Clinical Research Directory

Inclusion Criteria: * Provision of signed and dated informed consent form. * Stated willingness to comply with all study procedures and availability for the duration of the study, including potential randomization to injections. * Age \>18 and \<85 years and able to provide self-consent. * Taking five or more prescription drugs at the time of enrollment, of any type. * Meets at least one of the following criteria: * Elevated 10-year ASCVD risk score ≥7.5% (based on the ACC/AHA ASCVD Risk Estimator Plus tool). * Evidence of subclinical atherosclerosis including: Calcification in any vascular bed, including coronary arteries and aorta. Calcification of cardiac valves. Breast calcification. Carotid plaque that is not hemodynamically significant. o Type II diabetes on a stable medical regimen with HbA1c \<8.5%. Per American Diabetes Association guidelines, patients with Type II diabetes aged 40-75 years should be on a moderate-intensity statin. Patients with documented partial or complete statin intolerance are eligible for enrollment. * On maximally tolerated statin therapy (which can be no statin for patients with documented intolerance) and have suboptimal LDL levels: * For patients with Type II diabetes: LDL \>70 mg/dL or non-HDL \>120 mg/dL. * For other patients: LDL \>90 mg/dL or non-HDL \>120 mg/dL. * Willing to adhere to the randomized study regimen, including subcutaneous injection of inclisiran. * Agreement to adhere to lifestyle considerations (see Section 5.3) throughout the study duration.

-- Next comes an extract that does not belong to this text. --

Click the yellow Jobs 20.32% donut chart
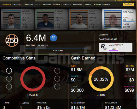Image resolution: width=137 pixels, height=109 pixels. 101,79
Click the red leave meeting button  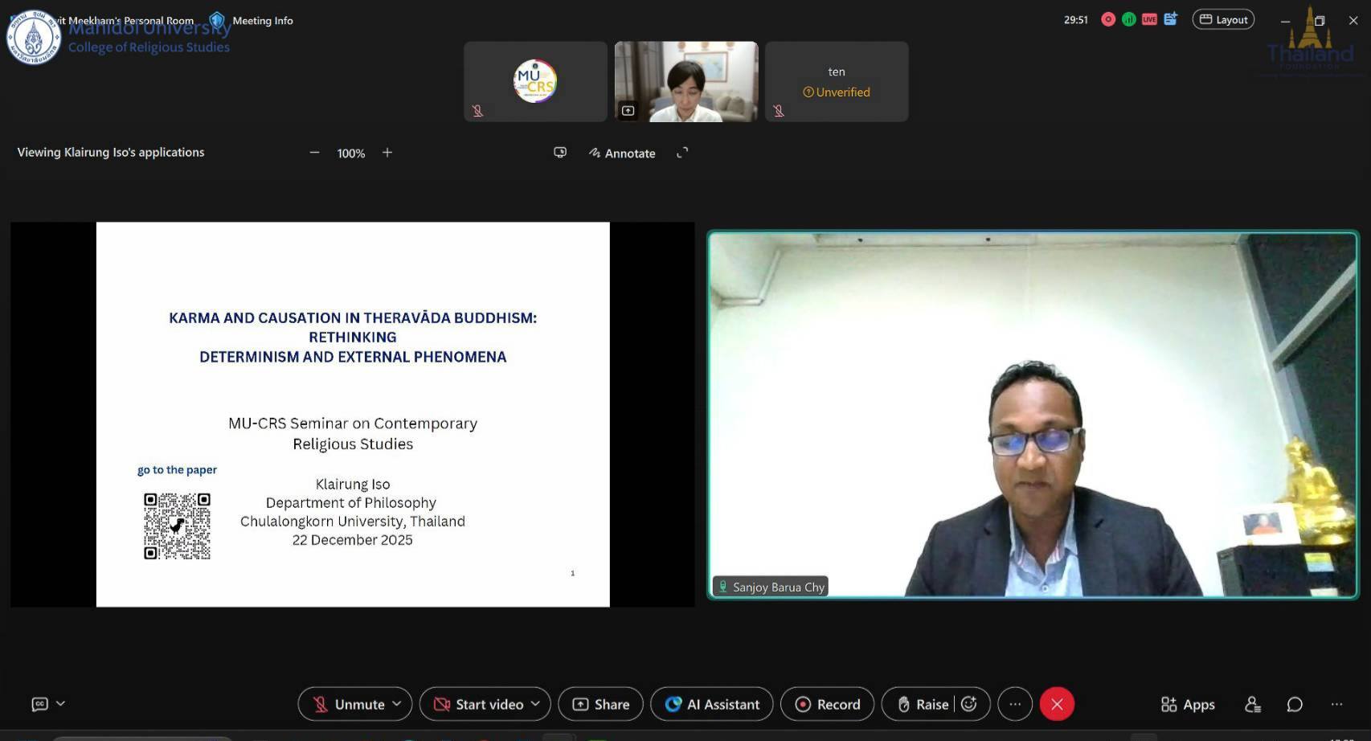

Exclusion Criteria: * Prior or current use of inclisiran. * Known hypersensitivity or allergy to inclisiran or its components. * Active liver disease or unexplained persistent elevations in liver enzymes (ALT or AST \>3x upper limit of normal). * History of rhabdomyolysis or severe muscle-related statin intolerance. * Uncontrolled diabetes (HbA1c \>8.5%). * Active malignancy requiring systemic therapy. * Recent major cardiovascular event (myocardial infarction, stroke, or hospitalization for unstable angina) within the past 3 months. * History of organ transplant other than solid-organ transplant. * Pregnancy or breastfeeding. * Any condition that, in the opinion of the investigator, would make participation unsafe or interfere with study procedures.